Task details: Please set down, word for word, the line that contains "Task: Click the ViewCube front face" and every line after it to the end of the entries below, omitting the pictures.

Records for the exercise below:

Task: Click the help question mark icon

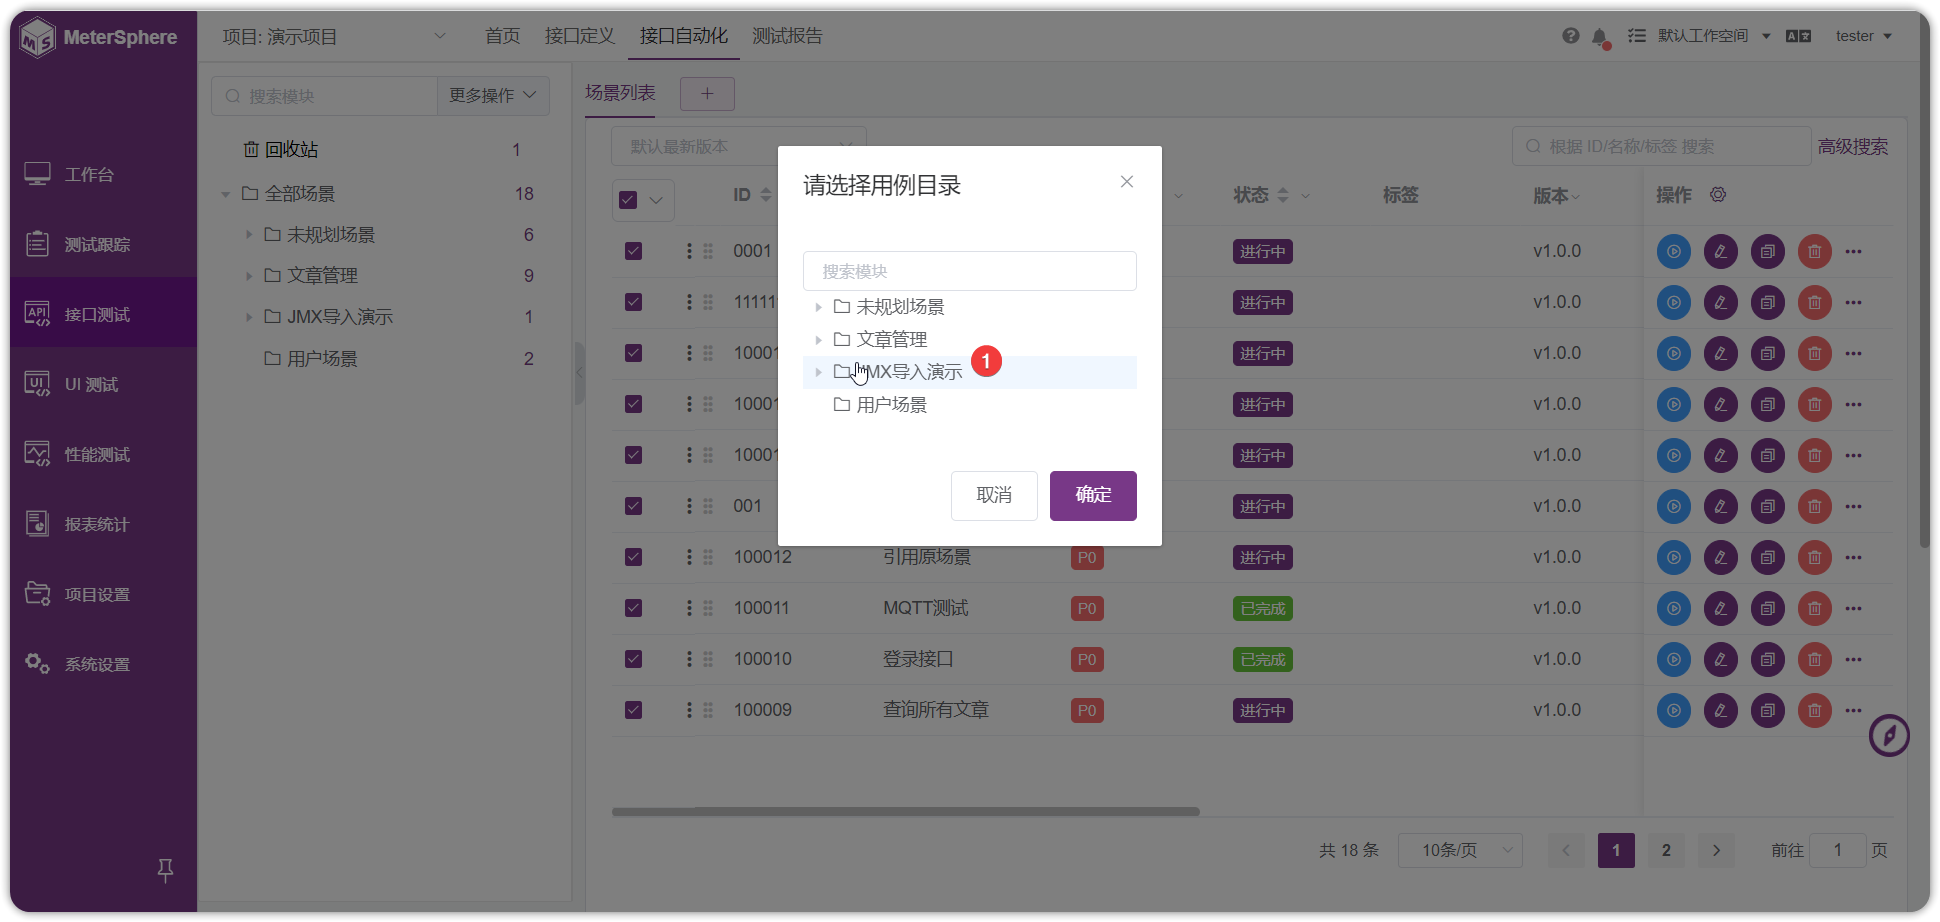Action: (1570, 36)

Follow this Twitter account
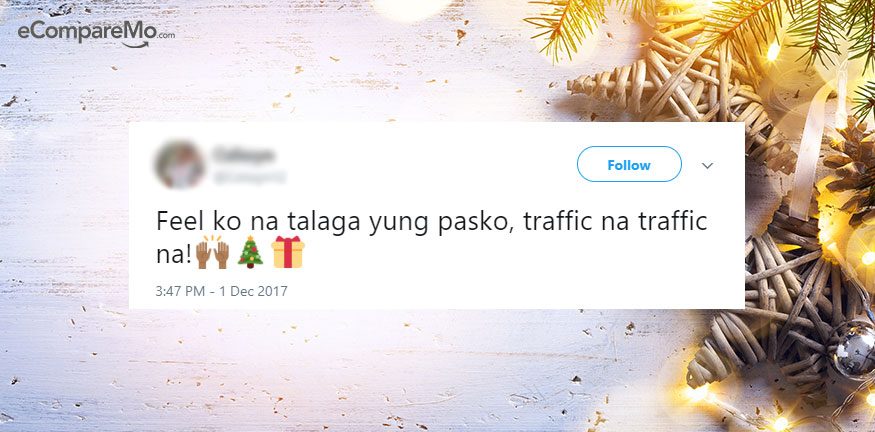pyautogui.click(x=629, y=165)
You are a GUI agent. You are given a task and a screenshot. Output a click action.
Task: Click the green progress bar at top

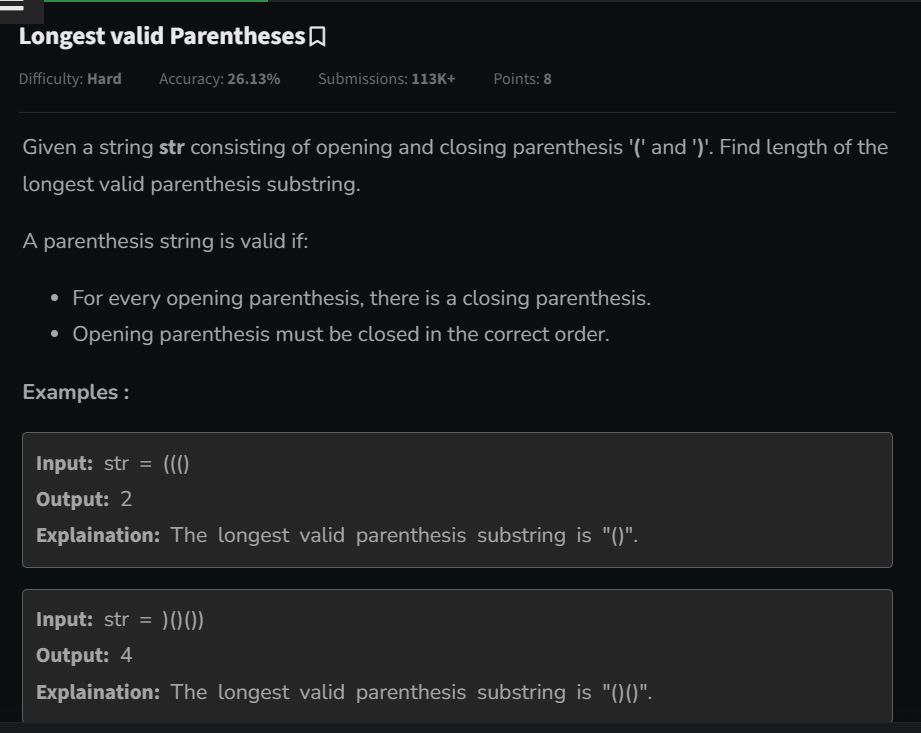click(x=156, y=1)
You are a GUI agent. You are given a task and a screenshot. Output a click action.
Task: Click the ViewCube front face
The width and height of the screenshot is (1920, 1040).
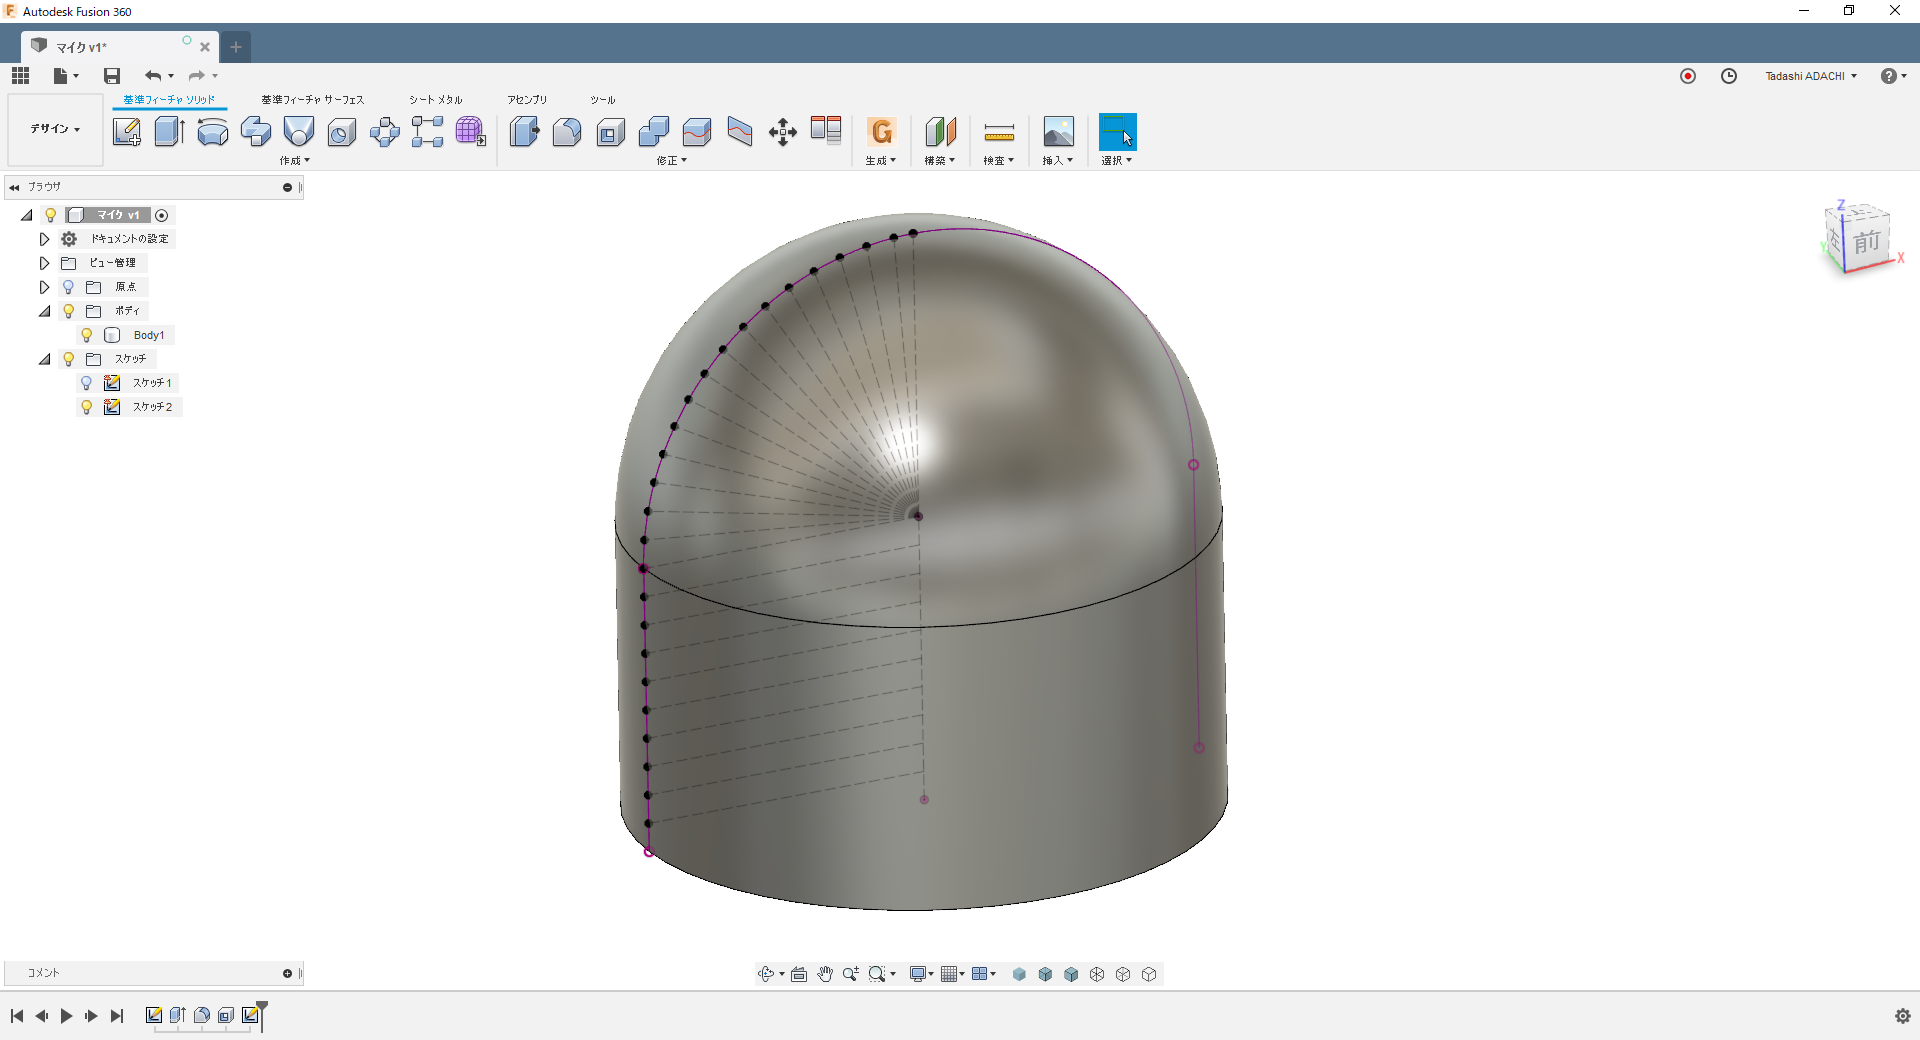click(1866, 242)
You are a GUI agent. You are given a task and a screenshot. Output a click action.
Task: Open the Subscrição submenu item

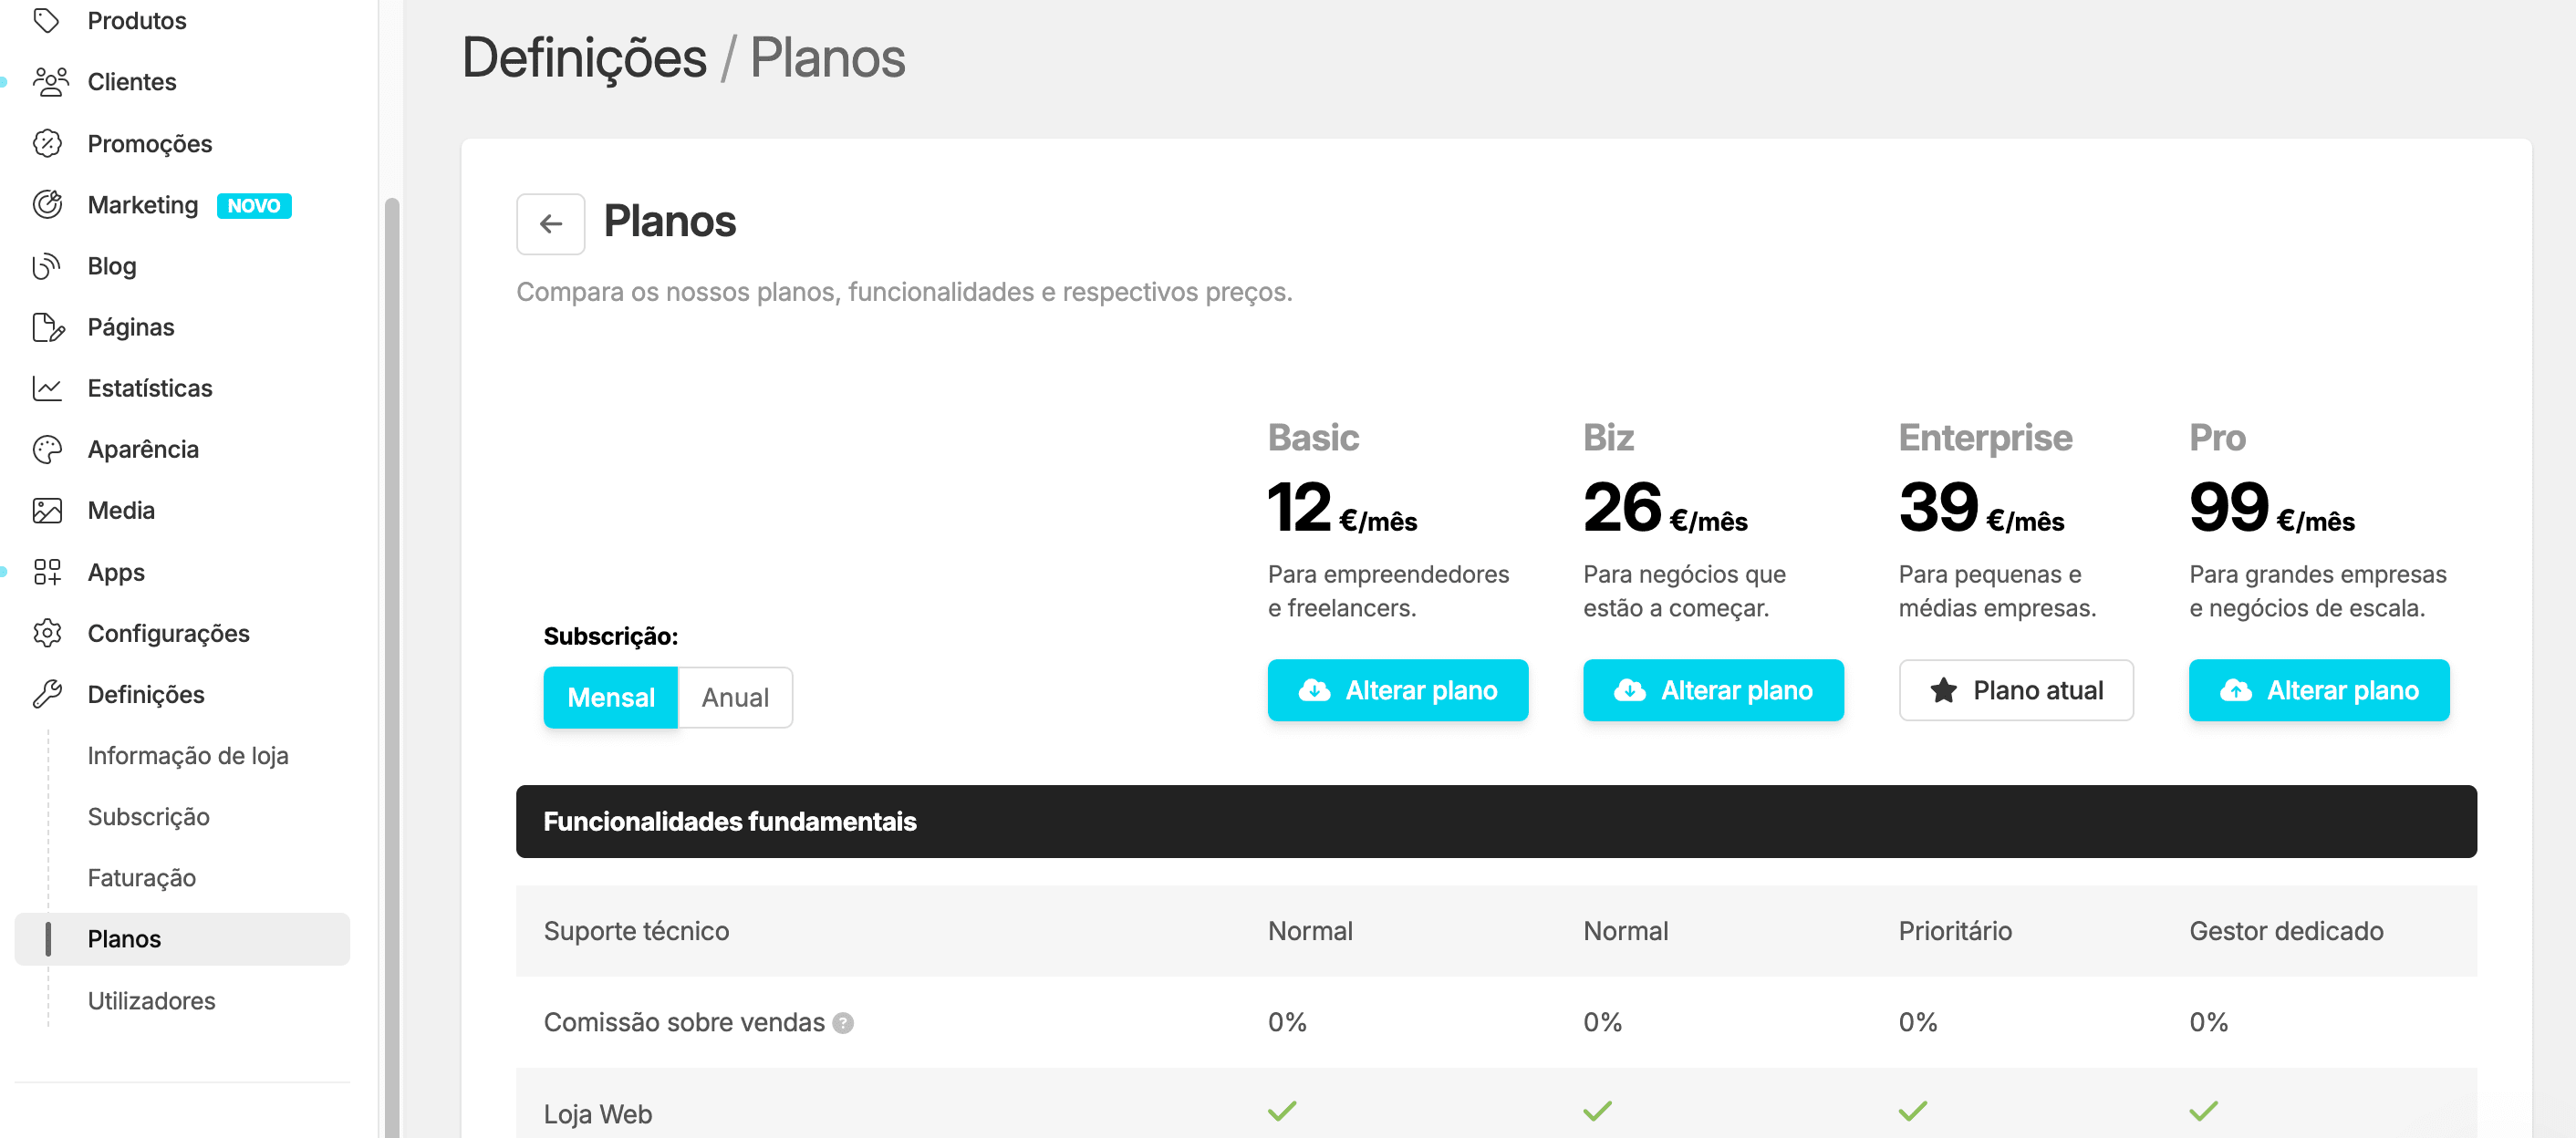[148, 816]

End of Records for the exercise.

Task output:
Task: Click the ViewCube front face
The width and height of the screenshot is (1920, 1040).
click(1866, 242)
You are a GUI agent. You are given a task and a screenshot. Output a click action.
Task: Open the Subscrição submenu item

[148, 816]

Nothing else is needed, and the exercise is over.